What you will do: Find the word "screenshot" in the data, then copy each line where it is found.

Stored data entries:
──────
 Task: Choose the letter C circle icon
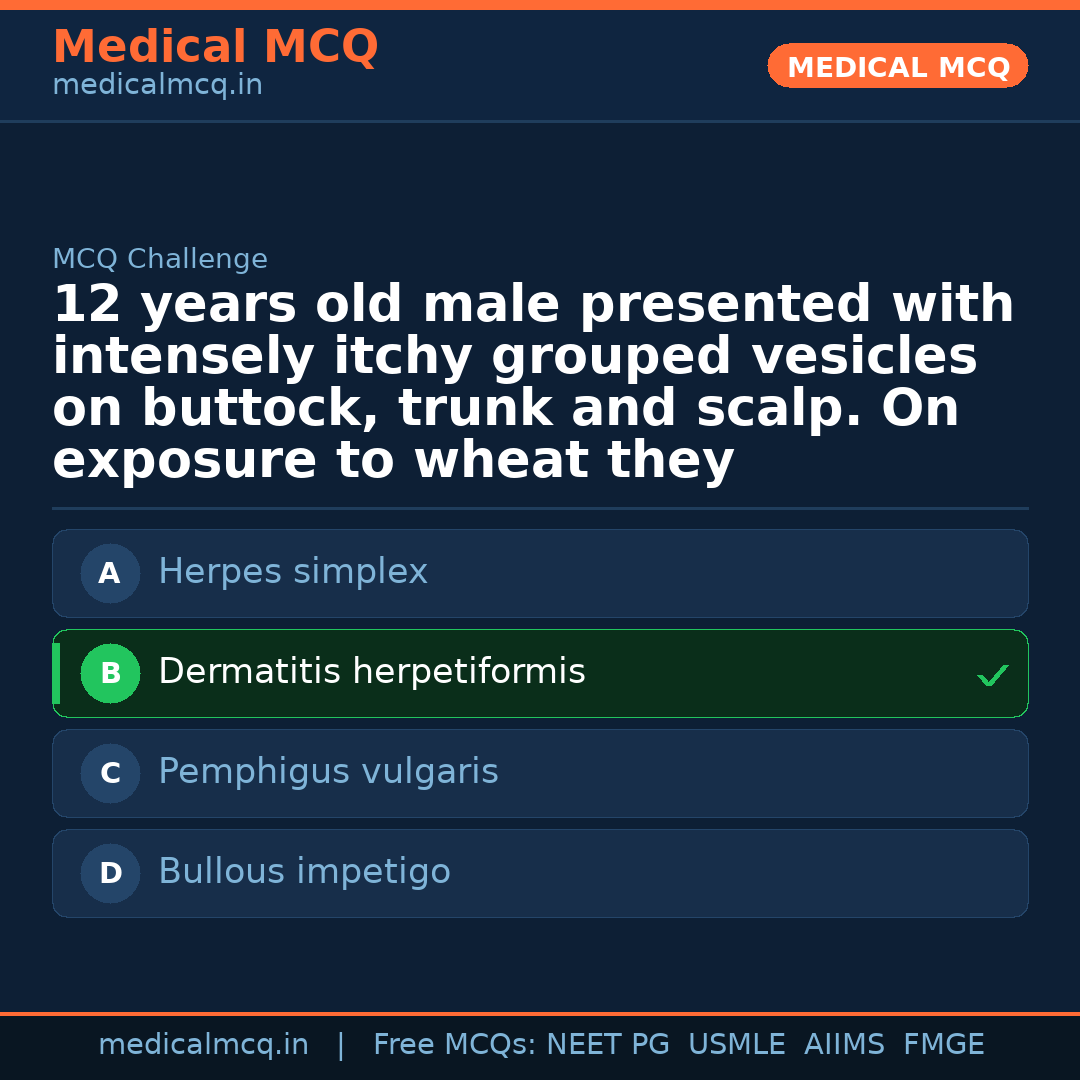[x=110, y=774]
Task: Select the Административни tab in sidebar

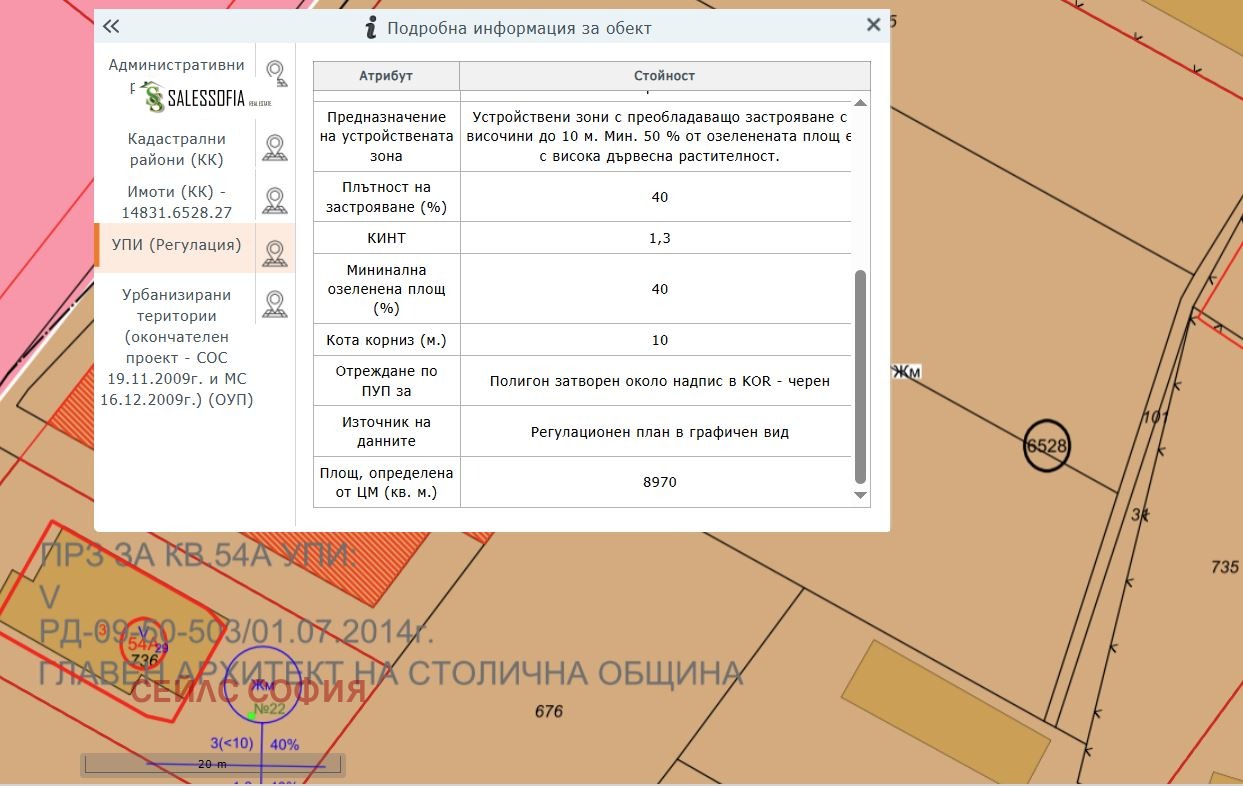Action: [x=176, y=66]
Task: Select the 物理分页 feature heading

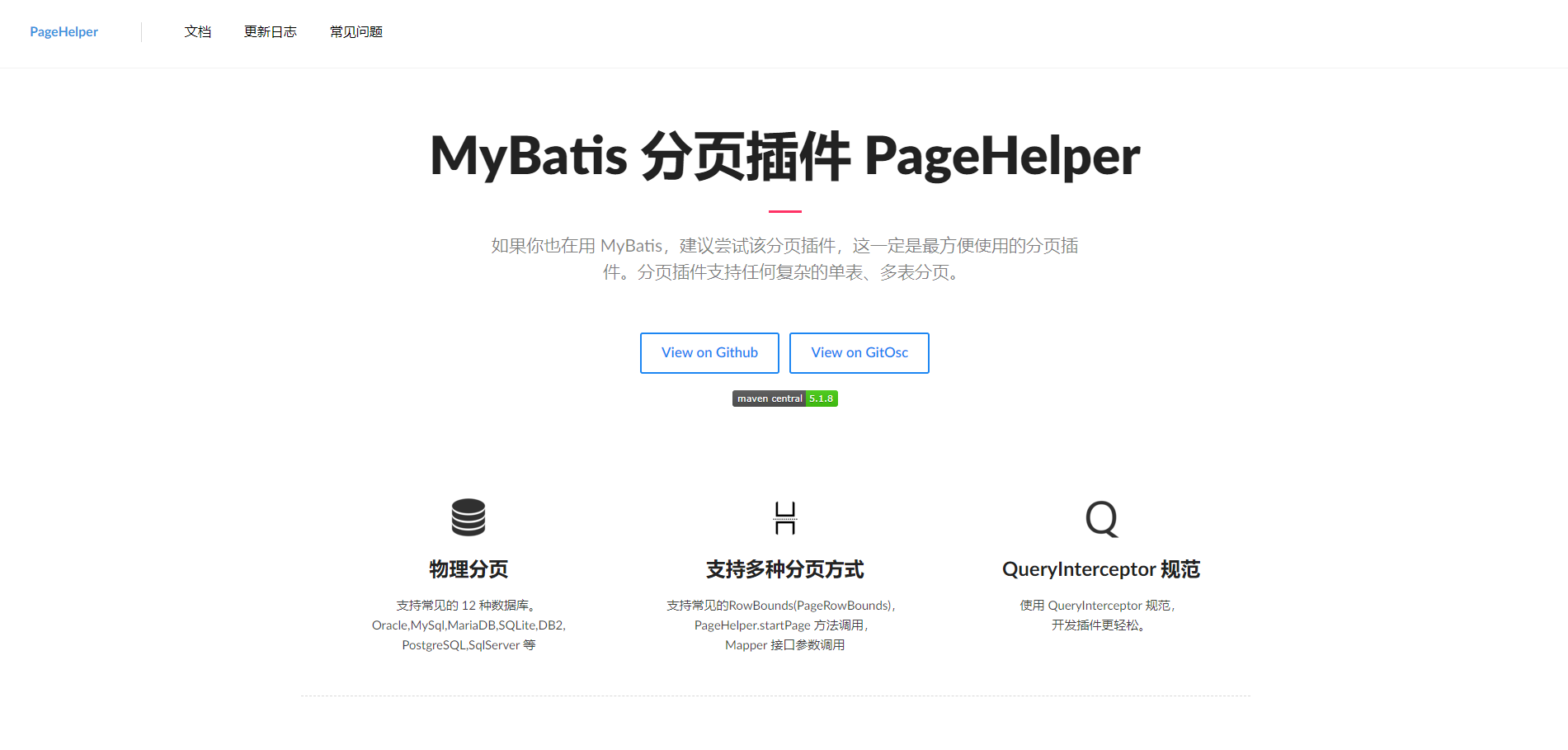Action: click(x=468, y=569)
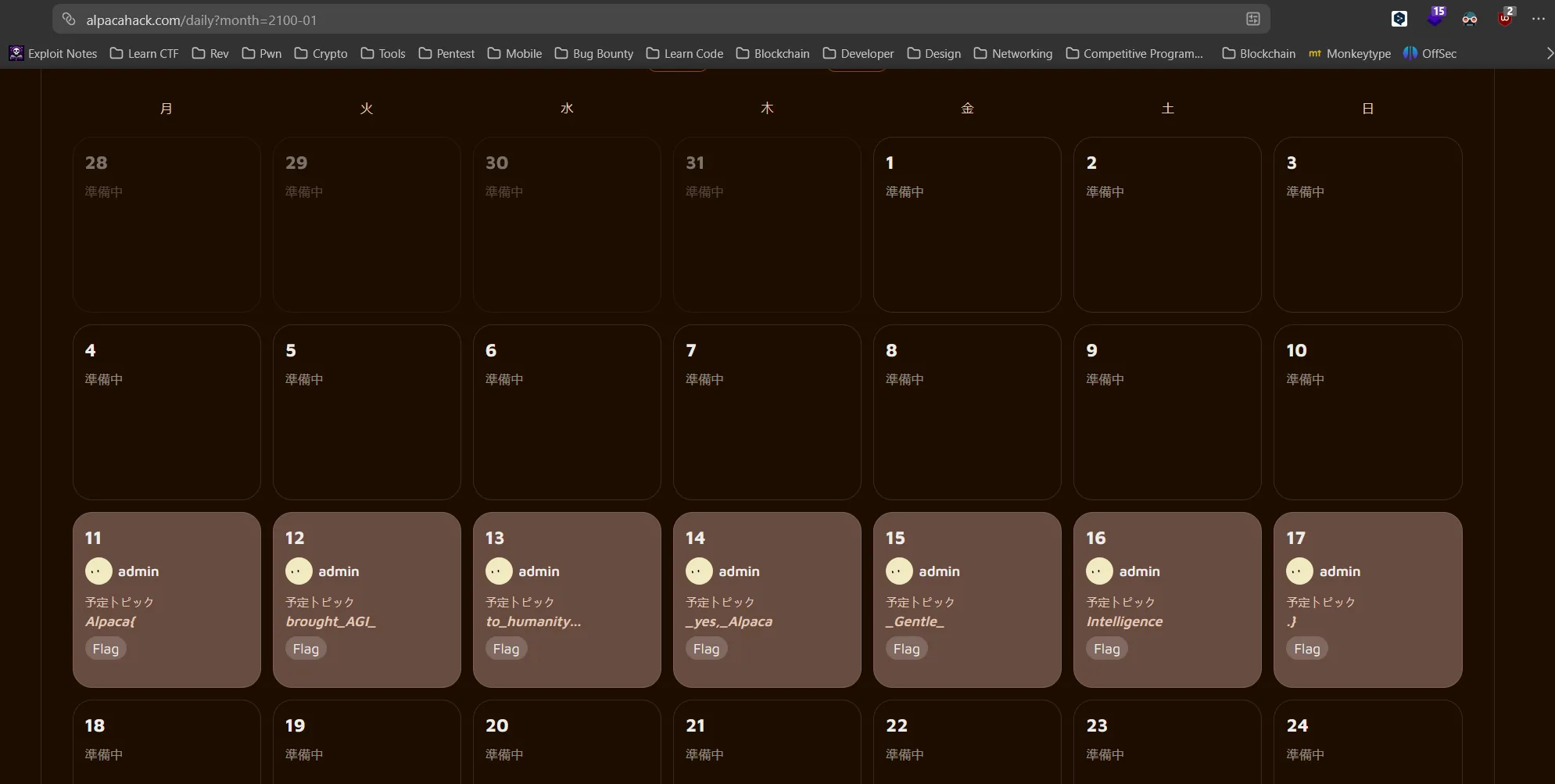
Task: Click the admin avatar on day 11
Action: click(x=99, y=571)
──────
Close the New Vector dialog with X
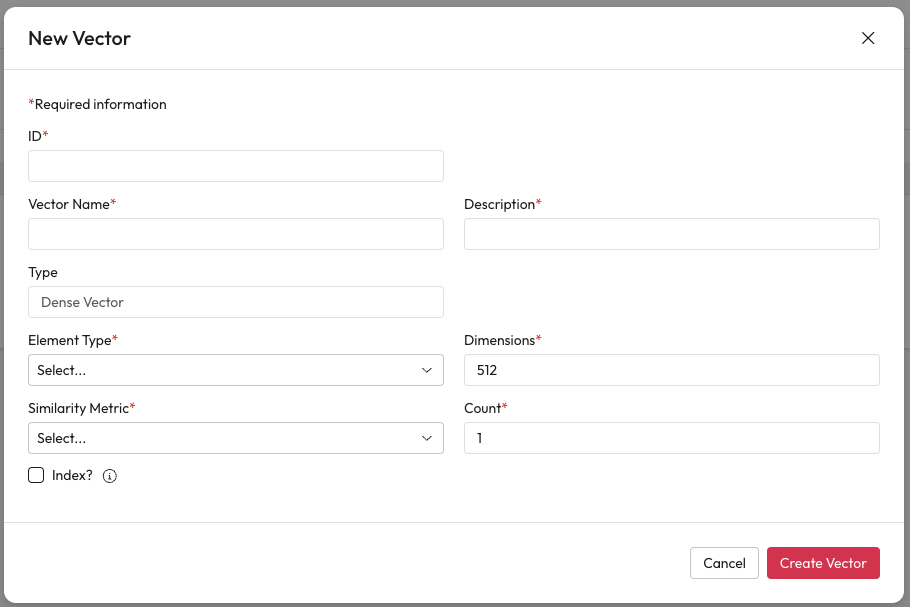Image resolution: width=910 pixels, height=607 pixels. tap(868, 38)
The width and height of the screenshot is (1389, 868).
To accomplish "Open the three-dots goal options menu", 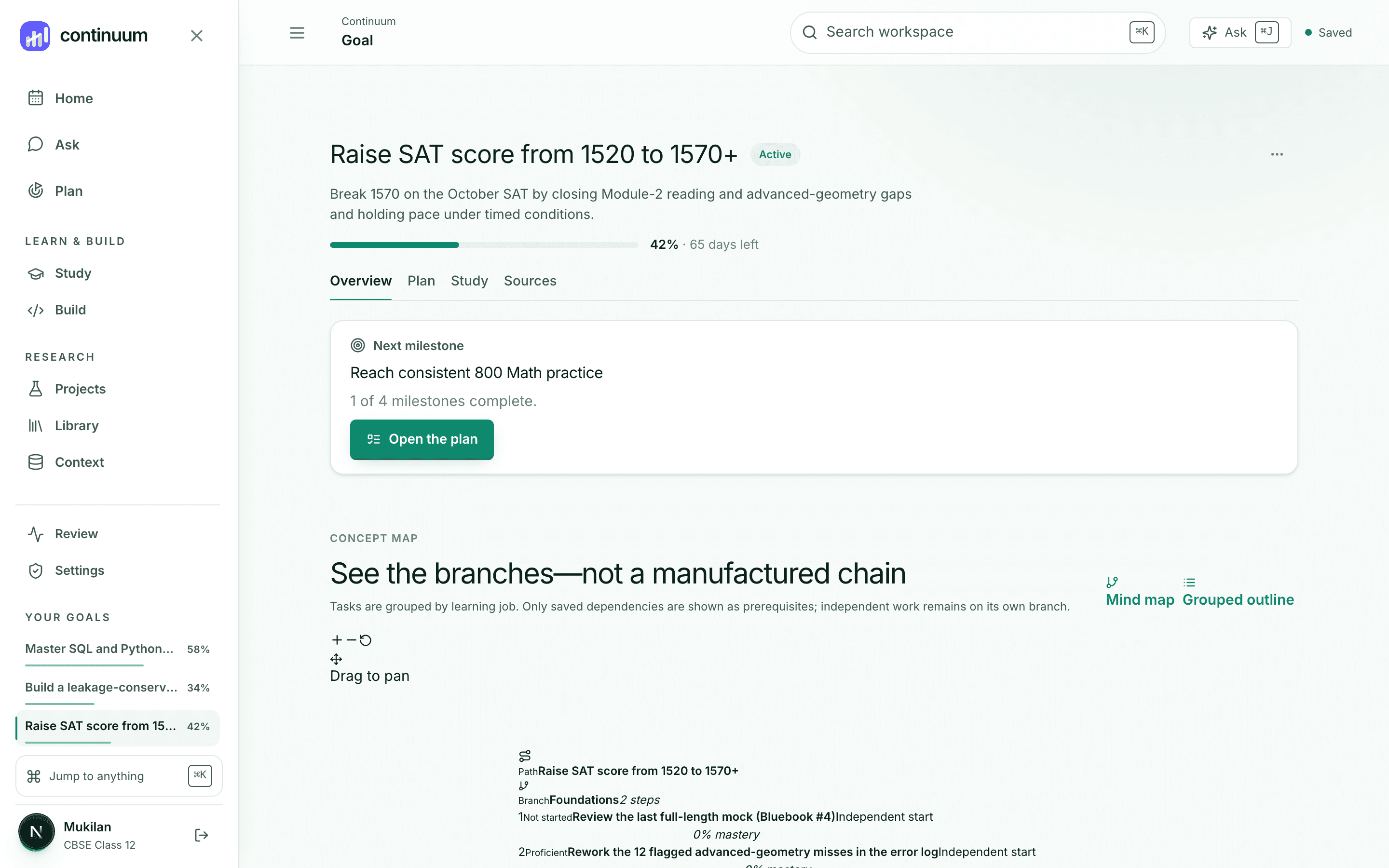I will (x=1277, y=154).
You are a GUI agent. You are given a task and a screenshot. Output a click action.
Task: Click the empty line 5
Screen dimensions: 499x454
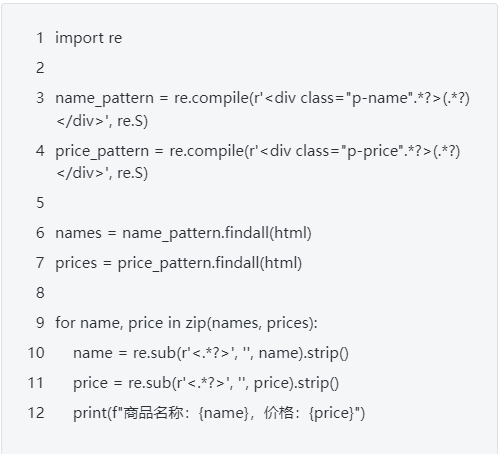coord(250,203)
──────
Problem solution:
The width and height of the screenshot is (1389, 868).
You are a GUI agent. You are given a task and a screenshot. Output a click action.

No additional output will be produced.